Task requirements
Beginning with the line that contains "Task: Click the Bing icon in plugin thumbnail", restate each line below through the final one exactly, and exclude the pictures.

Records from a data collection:
——

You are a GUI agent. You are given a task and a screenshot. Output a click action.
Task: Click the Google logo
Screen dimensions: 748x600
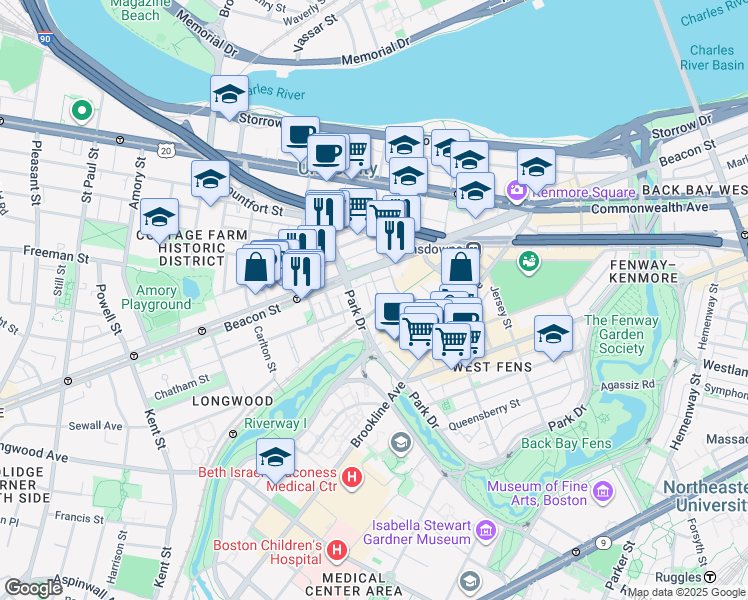32,588
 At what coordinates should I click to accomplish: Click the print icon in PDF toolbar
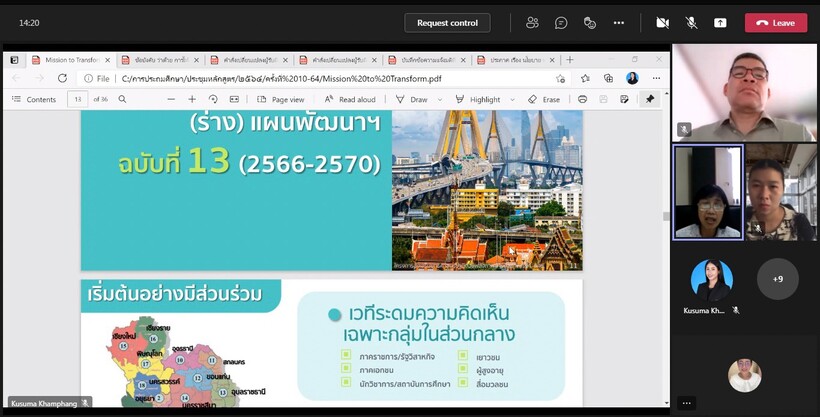pyautogui.click(x=582, y=99)
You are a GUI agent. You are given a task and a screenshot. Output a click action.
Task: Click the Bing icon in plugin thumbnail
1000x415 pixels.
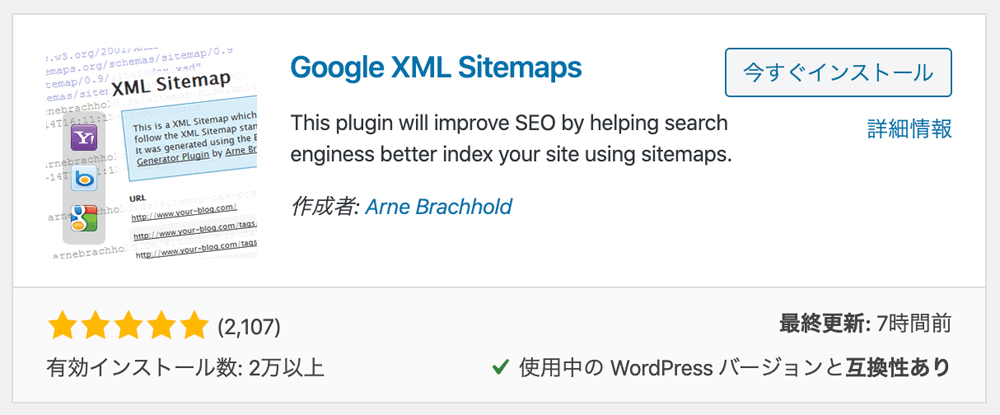(82, 178)
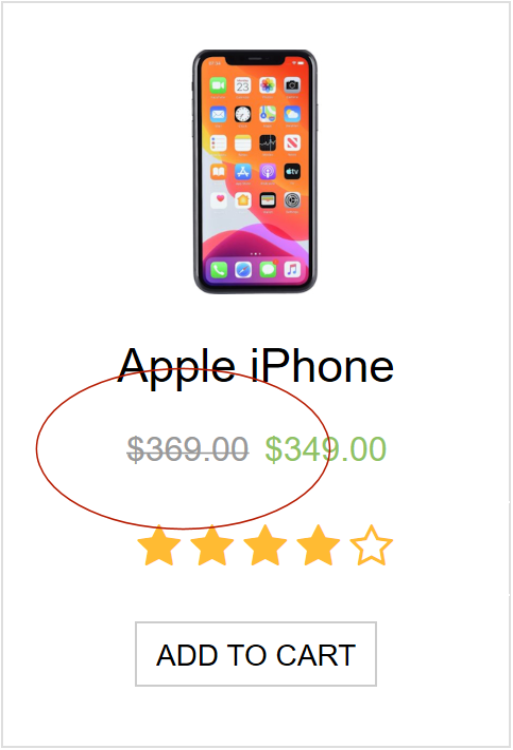This screenshot has width=513, height=750.
Task: Open the Apple iPhone product title
Action: point(256,367)
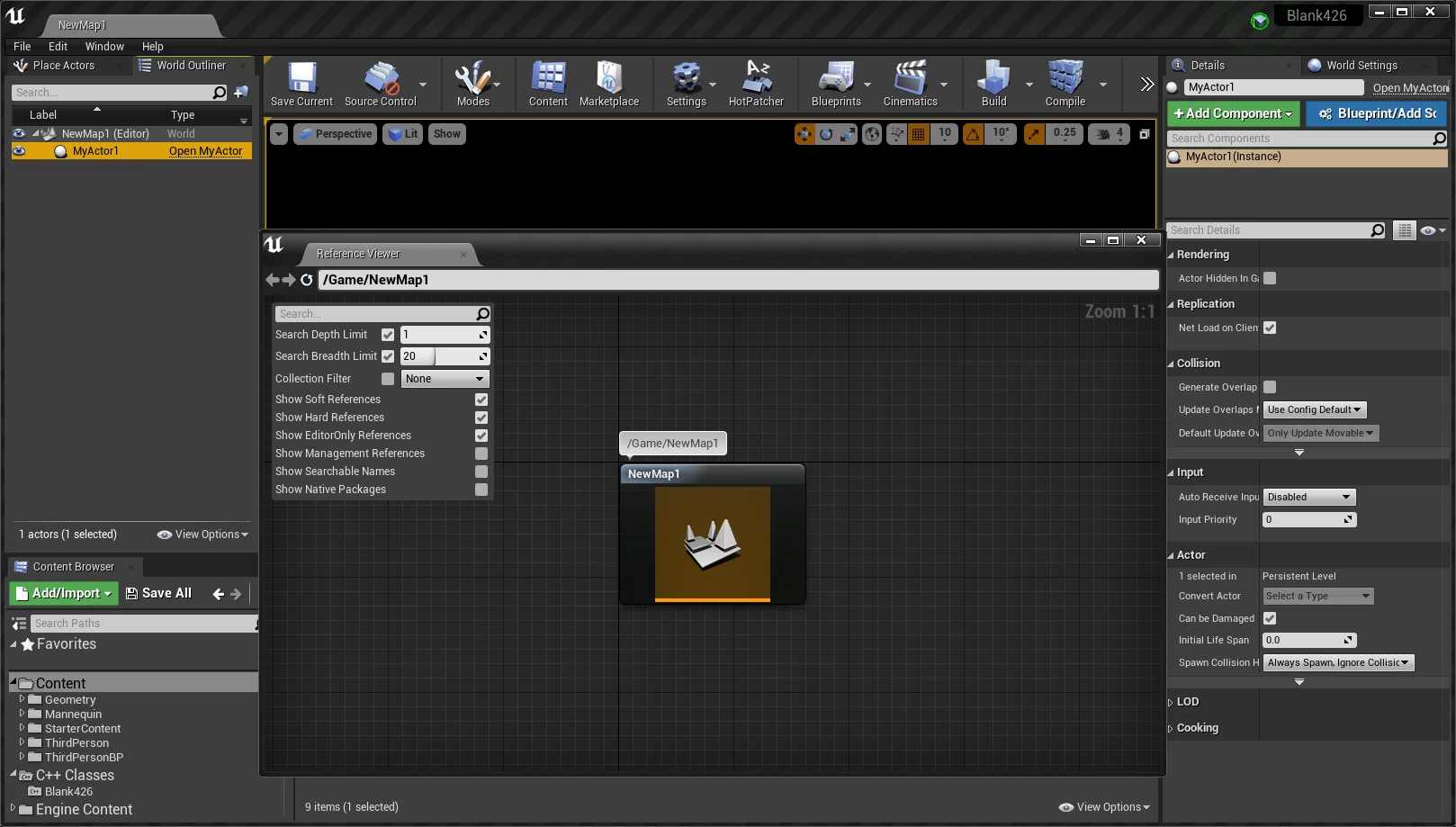Disable Show Soft References checkbox

(x=481, y=400)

——

Answer to the problem
Task: Click the Bing icon in plugin thumbnail
1000x415 pixels.
(82, 178)
This screenshot has width=513, height=750.
Task: Open the Apple iPhone product title
Action: point(256,367)
Disable Show Soft References checkbox

(x=481, y=400)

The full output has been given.